Work task:
Every line from the one containing "Hitler (167, 410)" down to the last line of the listing below should be restated exactly, and nothing else.

Study material:
* * *

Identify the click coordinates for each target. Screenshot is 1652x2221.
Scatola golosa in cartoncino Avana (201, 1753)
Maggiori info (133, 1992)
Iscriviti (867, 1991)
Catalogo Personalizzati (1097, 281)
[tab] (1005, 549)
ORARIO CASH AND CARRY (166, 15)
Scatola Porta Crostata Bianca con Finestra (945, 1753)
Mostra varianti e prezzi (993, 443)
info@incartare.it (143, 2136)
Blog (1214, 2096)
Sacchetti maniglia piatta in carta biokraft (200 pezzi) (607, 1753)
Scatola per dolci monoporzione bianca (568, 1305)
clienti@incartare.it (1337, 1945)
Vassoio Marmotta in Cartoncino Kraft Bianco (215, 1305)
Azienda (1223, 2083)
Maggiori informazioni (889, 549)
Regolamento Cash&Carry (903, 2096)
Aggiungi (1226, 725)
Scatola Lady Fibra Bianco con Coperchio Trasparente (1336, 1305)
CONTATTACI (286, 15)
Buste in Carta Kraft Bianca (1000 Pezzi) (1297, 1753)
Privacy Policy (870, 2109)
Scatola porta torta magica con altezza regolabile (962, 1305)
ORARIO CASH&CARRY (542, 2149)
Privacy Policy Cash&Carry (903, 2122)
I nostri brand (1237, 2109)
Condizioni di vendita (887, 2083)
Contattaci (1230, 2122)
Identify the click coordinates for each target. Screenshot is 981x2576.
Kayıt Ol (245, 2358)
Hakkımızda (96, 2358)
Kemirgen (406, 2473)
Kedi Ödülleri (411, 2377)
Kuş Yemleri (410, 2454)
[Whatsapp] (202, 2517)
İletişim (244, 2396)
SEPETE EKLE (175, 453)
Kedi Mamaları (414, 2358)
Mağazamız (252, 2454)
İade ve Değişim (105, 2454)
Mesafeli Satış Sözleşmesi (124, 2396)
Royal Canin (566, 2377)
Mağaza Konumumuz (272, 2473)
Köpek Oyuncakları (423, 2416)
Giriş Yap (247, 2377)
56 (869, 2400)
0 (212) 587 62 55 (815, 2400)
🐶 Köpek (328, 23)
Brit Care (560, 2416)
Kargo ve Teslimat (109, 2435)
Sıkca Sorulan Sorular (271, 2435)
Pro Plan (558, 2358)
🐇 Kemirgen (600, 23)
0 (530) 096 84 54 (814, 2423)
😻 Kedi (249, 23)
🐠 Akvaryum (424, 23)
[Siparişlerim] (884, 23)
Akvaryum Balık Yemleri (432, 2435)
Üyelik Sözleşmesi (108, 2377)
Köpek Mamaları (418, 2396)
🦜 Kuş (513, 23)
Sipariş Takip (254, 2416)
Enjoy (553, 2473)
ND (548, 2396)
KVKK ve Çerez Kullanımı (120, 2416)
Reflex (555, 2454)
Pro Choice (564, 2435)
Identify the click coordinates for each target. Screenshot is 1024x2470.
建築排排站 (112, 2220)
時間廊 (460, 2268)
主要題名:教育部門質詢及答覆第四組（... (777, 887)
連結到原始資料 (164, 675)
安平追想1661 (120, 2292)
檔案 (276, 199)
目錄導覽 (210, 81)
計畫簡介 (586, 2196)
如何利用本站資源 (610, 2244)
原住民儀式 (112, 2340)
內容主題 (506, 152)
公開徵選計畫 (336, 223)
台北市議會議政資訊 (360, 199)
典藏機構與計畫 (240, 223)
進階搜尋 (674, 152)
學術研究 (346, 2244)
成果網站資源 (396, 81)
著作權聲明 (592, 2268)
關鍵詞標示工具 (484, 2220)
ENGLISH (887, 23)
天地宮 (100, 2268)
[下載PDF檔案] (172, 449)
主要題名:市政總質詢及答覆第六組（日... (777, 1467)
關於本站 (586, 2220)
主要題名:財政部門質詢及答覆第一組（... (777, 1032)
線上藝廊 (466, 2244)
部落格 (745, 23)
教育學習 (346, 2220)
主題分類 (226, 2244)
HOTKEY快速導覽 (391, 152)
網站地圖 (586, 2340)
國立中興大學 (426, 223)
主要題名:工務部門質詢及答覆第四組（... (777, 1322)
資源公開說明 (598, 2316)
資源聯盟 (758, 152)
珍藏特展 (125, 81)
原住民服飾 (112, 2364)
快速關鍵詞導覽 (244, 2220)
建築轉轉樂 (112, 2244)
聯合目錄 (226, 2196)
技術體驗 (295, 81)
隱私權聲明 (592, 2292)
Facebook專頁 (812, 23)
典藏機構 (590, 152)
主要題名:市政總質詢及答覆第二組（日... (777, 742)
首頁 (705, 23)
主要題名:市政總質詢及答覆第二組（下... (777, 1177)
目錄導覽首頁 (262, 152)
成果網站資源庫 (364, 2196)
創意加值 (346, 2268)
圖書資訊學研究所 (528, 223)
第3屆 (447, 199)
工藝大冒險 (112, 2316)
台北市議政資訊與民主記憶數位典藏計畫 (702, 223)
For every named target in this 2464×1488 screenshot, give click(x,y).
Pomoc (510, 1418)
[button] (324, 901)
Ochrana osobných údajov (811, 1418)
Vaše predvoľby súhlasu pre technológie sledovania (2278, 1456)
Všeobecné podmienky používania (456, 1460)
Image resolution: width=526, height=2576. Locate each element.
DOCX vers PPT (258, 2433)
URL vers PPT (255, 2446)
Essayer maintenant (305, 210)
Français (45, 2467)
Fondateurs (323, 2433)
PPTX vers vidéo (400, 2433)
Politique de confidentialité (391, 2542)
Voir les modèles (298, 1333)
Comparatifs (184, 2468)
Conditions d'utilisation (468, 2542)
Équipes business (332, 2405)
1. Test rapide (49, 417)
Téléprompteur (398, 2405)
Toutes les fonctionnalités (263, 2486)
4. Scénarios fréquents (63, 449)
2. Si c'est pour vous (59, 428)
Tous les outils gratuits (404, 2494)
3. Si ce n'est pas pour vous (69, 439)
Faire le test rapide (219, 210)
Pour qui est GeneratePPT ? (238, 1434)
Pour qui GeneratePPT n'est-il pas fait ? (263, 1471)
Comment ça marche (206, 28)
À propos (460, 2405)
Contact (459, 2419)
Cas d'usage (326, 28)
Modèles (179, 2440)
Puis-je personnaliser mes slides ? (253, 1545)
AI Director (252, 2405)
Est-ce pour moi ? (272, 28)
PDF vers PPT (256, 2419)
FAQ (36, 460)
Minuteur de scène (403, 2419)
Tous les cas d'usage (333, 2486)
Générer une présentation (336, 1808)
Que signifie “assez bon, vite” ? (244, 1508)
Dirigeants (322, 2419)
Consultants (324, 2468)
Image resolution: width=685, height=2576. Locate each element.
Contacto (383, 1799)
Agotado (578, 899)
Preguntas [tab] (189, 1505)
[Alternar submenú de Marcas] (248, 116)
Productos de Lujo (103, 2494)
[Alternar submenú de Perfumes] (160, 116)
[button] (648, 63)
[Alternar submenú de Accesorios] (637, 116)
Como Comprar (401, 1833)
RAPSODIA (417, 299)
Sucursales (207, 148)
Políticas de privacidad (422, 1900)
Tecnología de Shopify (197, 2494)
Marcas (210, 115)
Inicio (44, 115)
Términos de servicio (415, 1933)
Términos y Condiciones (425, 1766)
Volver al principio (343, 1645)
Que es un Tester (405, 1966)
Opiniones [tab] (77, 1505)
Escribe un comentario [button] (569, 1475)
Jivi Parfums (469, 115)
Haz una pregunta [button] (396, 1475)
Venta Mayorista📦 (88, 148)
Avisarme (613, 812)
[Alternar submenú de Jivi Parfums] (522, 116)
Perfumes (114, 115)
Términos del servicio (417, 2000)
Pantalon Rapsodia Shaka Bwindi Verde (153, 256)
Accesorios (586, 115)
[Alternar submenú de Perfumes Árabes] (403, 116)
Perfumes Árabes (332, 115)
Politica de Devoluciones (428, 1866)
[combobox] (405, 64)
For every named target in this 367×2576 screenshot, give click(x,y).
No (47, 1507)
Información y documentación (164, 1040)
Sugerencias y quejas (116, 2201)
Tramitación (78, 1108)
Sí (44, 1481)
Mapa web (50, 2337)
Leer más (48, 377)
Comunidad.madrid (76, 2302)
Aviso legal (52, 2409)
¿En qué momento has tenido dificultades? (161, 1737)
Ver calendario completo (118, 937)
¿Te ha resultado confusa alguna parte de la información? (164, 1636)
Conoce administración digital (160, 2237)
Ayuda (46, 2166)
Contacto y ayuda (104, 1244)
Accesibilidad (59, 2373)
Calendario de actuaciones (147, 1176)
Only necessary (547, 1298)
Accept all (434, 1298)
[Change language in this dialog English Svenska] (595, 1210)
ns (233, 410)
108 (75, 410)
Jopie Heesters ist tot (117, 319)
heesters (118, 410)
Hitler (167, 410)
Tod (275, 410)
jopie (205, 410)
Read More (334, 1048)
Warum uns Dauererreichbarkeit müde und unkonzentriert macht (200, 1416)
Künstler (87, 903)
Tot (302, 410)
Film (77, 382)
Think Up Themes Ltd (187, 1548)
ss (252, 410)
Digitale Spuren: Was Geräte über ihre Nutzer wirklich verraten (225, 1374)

* * *

The completed task:
Hitler (167, 410)
Tod (275, 410)
jopie (205, 410)
Read More (334, 1048)
Warum uns Dauererreichbarkeit müde und unkonzentriert macht (200, 1416)
Künstler (87, 903)
Tot (302, 410)
Film (77, 382)
Think Up Themes Ltd (187, 1548)
ss (252, 410)
Digitale Spuren: Was Geräte über ihre Nutzer wirklich verraten (225, 1374)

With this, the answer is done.